Exercise details:
In the text about running out of energy, when does the writer plan to retire as a massage therapist?

Text block:
I have finally solved a problem that has bugged me for months. How can I be insanely busy and still not do all the things I think I should be able to do? This question kept frustrating me because I’m super speedy at most of the things I do.
I crochet quickly and I type somewhere in the neighborhood of 120 wpm. I read like lightning– devouring entire books in mere hours or at most a few days. Turns out it isn’t a matter of how much time it takes me, it’s a matter of the energy it takes.
If memory serves me, physics addresses this particular problem. There is an equation that goes somewhat along the lines of:
Energy + Time = Velocity.
An easy way to understand this equation is to apply it to driving your car. If you wish to travel a set distance, the amount of gasoline required remains fairly constant, whether you travel that distance quickly or slowly. There is some wiggle room in there depending upon the efficiency of your car engine and the condition of the road surface. But the amount of gasoline remains equivalent for all practical purposes.
In the equation Energy is a constant. The variables are Time and Velocity. For my purposes Velocity represents the Amount of Work I can finish.
Turns out the problem isn’t I’m running out of Time, I’m running out of Energy. And of course, less energy = more time needed to complete the tasks on my To-Do list. The real trick is how do I harness more energy? The answer is…no one can.
Time management and good self-care can certainly maximize how the energy is put to use. But in the end there is only a finite amount of energy available to me on a daily basis.
Recently there have been lots of new opportunities opening up in my life. I have started designing crochet patterns and selling my art and fiber creations. Opportunities for teaching hand health/healthy crafting and crochet are popping up. But since I am dealing with a finite amount of energy, I need to shift things around to make more room (and energy) for the new.
So I’ve finally bowed to the wisdom of the ages and the science of physics. I’ve reached a decision that I’ve been seriously wrestling with the past four months.
At the end of April I am retiring as a massage therapist. It is a scary thought. In many ways I have identified myself with that profession for over 11 years (more if I count the years I was in training).
As much as I love working with clients and helping them to feel better, the thing I love most is educating them on how to care for themselves so they aren’t back on my table in knots too quickly. I will eventually continue my role as an educator with my writing and teaching classes on those subjects.
Like all changes in our lives this one promises to have its ups and downs. But I am really looking forward to having more energy to devote to my family and my creative work.

Excerpted data:
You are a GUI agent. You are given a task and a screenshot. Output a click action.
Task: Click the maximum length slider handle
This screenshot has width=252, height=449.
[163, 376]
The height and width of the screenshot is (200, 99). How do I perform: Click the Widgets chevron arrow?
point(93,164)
...
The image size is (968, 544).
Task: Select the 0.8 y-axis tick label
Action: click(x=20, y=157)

Solved exercise:
At the end of April.